Makale özeti ve diğer detaylar.
Hukuk devleti, “hukukla sınırlanmı devlet” anlamına gelmekte, hukuk, devletin hem temelini ve meşruluk kaynağını, hem de sınırını oluşturmaktadır. Bu sınırlama ile devlet organlarının her türlü faaliyetlerinin hukuk normlarına uygunluğunun sağlanması, yani, hukukun devletin bütün faaliyetlerine tamamen egemen kılınması, devletin her türlü keyfiliğinin önüne geçilmesi amaçlanmaktadır. Hukuk devleti anlayışı, hukukun üstünlüğü ilkesinin somutlaştığı bir devlet anlayışıdır. Hukukun egemenliği veya hukuka bağlı devlet, milli egemenlik yetkisinin hukukla sınırlandığı, yargı organlarının da seçimle gelen iktidarın egemenliğini kısıtlayan en önemli unsurlardan biri olduğu devlettir. Bu da çağdaş dünyada demokrasinin, sandıktan çıkan ve siyasi sistemi kendi algıladığı öncelikler ve kendi ideolojisi doğrultusunda yeniden dizayn etmeyi hedefleyen siyasi iktidarların uyguladığı politika ve aldıkları kararlara indirgenemeyeceği demektir. Hukuk devletinde yargı yetkisini yargıç temsil eder. Bu açıdan yargıcın nitelikleri hukuk devletinin en öneli sorunlarından biri olmak durumundadır. Çünkü hukuk devletinin gerçek anlamı ile yerleşebilmesi çok üstün nitelikli bir yargıç topluluğunun varlığını gerektirmektedir.
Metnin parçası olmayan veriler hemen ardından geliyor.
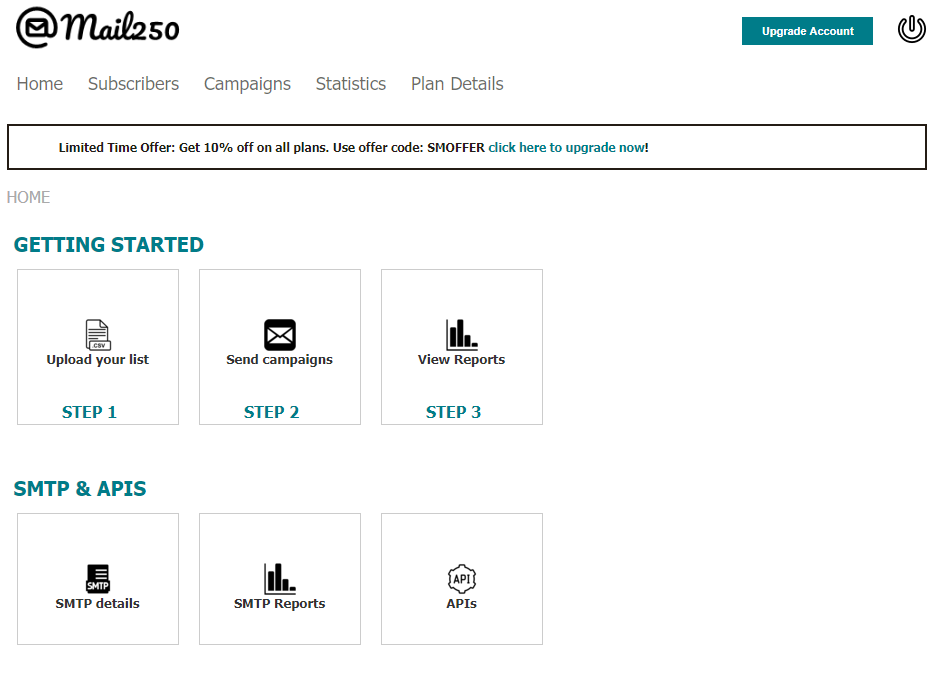Select the STEP 2 label

[271, 412]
State governed by the rule of law means “the state which is bounded by state law”. Law forms the basis and the source of legitimacy of the state, but also forms the constitutes boundary of the state. With this boundary, it is intended to ensure conformity of all activities of the state bodies to the norms of the law. That is to ensure all activities of the state by the rules of law and to prevent any kind of arbitrariness in government.